{ Tecnicamente… }

Eu gosto de algumas coisas simplesmente porque eu gosto. Da trilha sonora de Moulin Rouge, do trabalho do Romero Britto, do céu azul e de doce de figo ramy. Se me perguntarem porquê, digo “porque sim!” e acabou-se.

Nesse fim de semana, pensei que talvez eu esteja certa em gostar e pronto. Comprei um cd do Strokes (Is This It) e ouvi que não era tão bacana porque o som não era tão trabalhado. Disseram pra eu não comprar nada do Romero Britto porque aquilo não era arte.

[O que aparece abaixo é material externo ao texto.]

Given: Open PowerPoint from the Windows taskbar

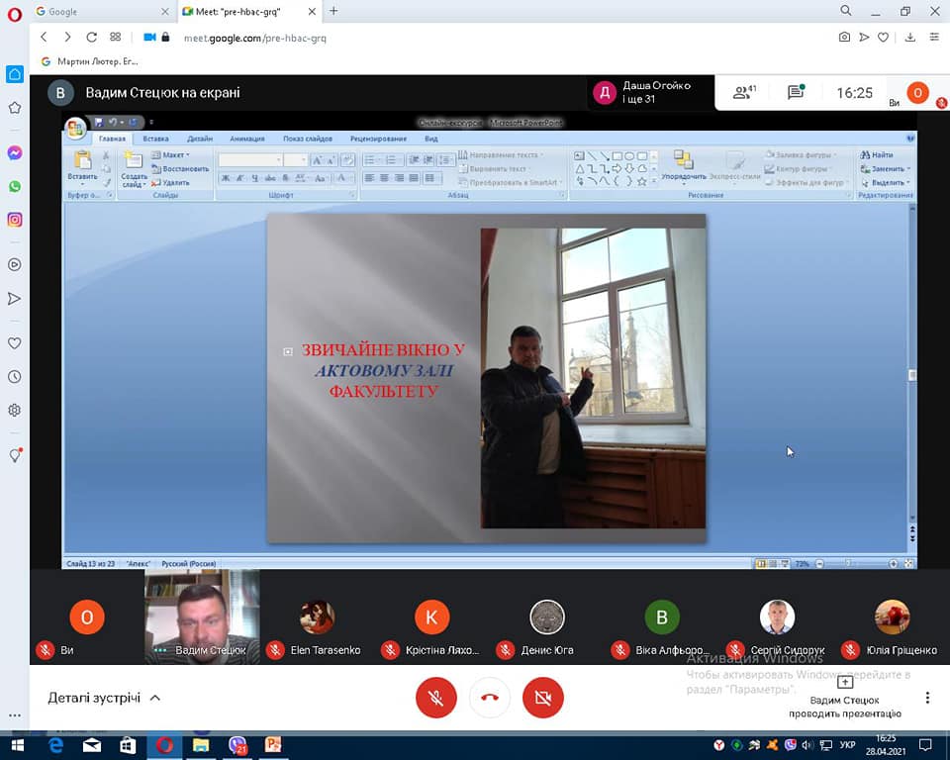Looking at the screenshot, I should click(x=272, y=745).
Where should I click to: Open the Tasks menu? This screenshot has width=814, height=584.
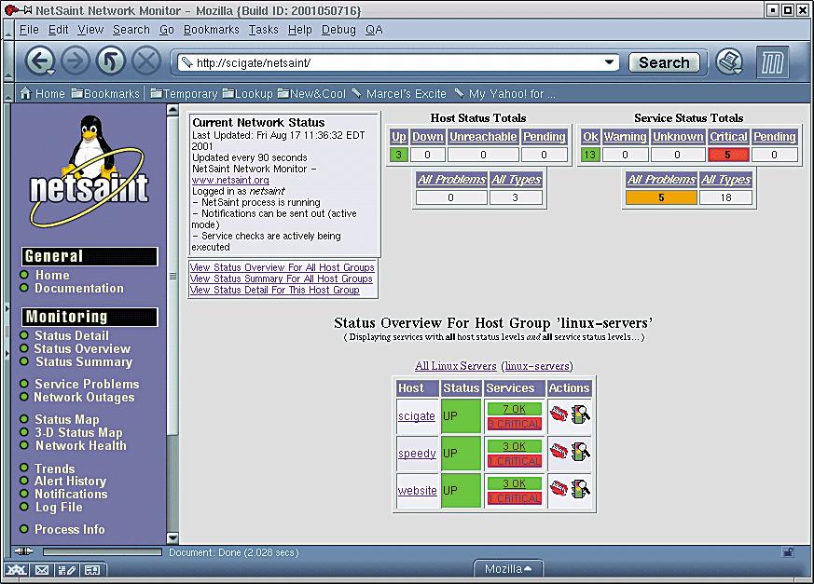[263, 29]
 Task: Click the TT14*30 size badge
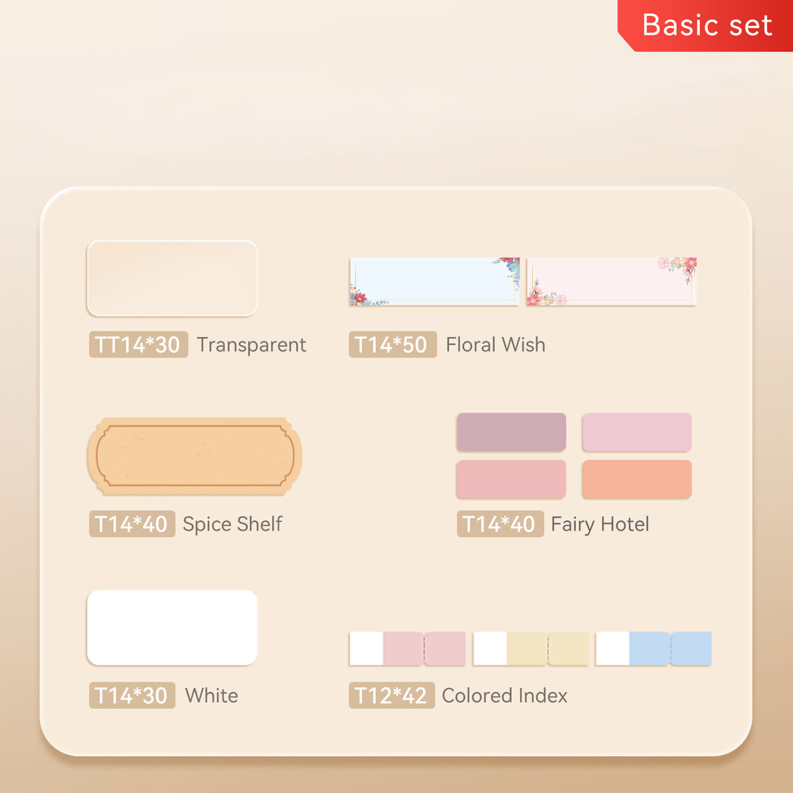click(x=138, y=345)
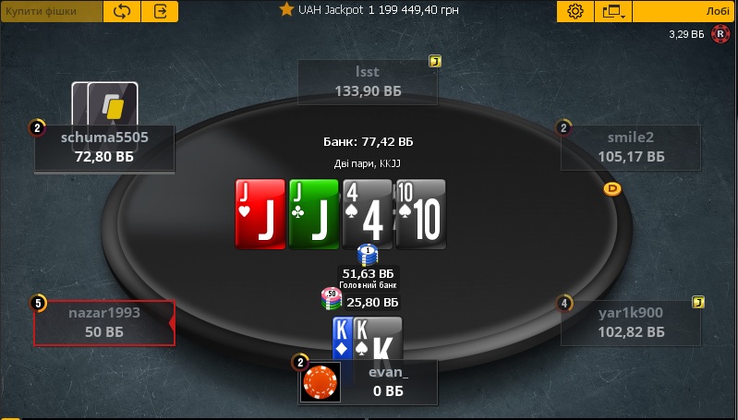This screenshot has width=738, height=420.
Task: Click the J badge next to lsst
Action: click(435, 61)
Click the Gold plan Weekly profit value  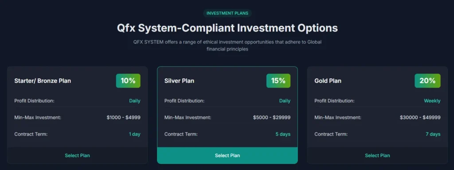point(432,101)
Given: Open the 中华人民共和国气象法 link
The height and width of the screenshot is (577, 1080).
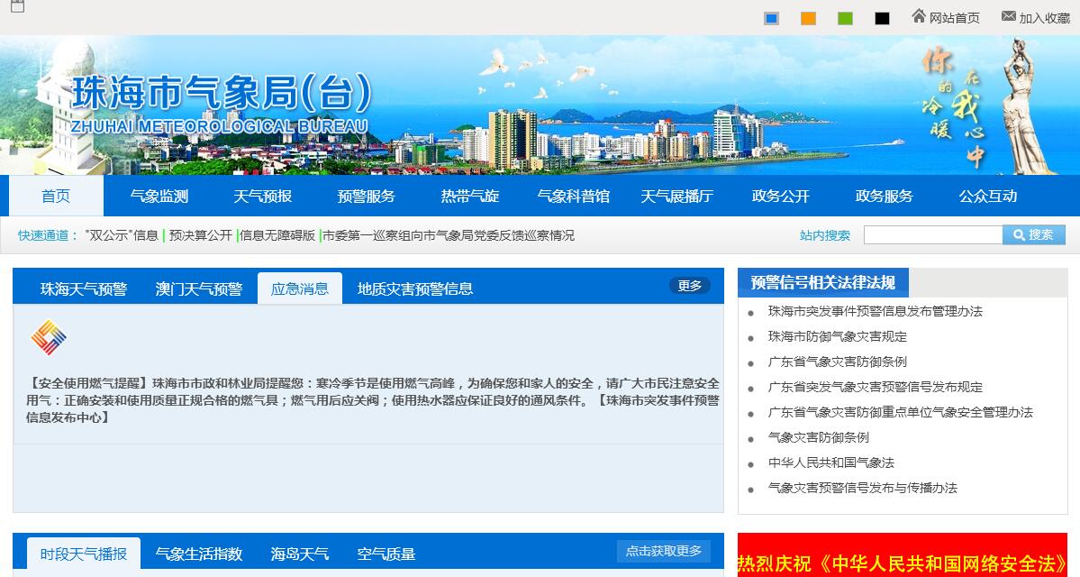Looking at the screenshot, I should click(830, 463).
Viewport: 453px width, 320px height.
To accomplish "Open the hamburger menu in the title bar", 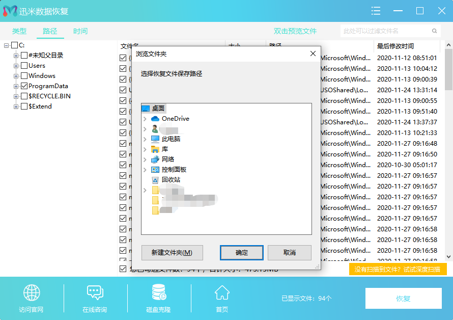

Então eu não quero arte! Então eu sou só mais uma massificada atrás do que é fácil!

Já estava quase pulando da janela quando um amigo me veio com um questionamento sobre “análises desmembradas”. E eu cheguei à conclusão que, se eu dividir tudo em pedaços menores e decifrá-los um a um, vou descobrir que um monte de coisas que eu achava super bacanas são lixo (foi o que quase aconteceu com The Strokes quando me disseram “olha que bateria pobre!”, “hum, esse baixista, hein? Sei não…”).

Por outro lado, se eu analisar tecnicamente algumas coisas, talvez considere boas por serem interessantes separadamente – e estar enganada. Num chat, “loiro, olhos azuis e bronzeado” não quer dizer muita coisa. Apesar de todo mundo imaginar um conjunto interessante, a última Coca-Cola do deserto, é óbvio que o cara pode ser horroroso – e a Coca, nesse caso, vai estar quente e sem gás.

O meu amigo das análises desmembradas discutia que estava interessado numa menina que tem um sorriso lindo, mas parece vazia. Porque ela tem a bateria meio normal, o baixo meio fraco… mas o conjunto é interessante, não é? É. Mas não é arte. Não é a mulher ideal. Não é perfeita.

E quem quer gente perfeita? Eu quero o que me agrada. O que me faz feliz. Sentimento não tem ISO9000.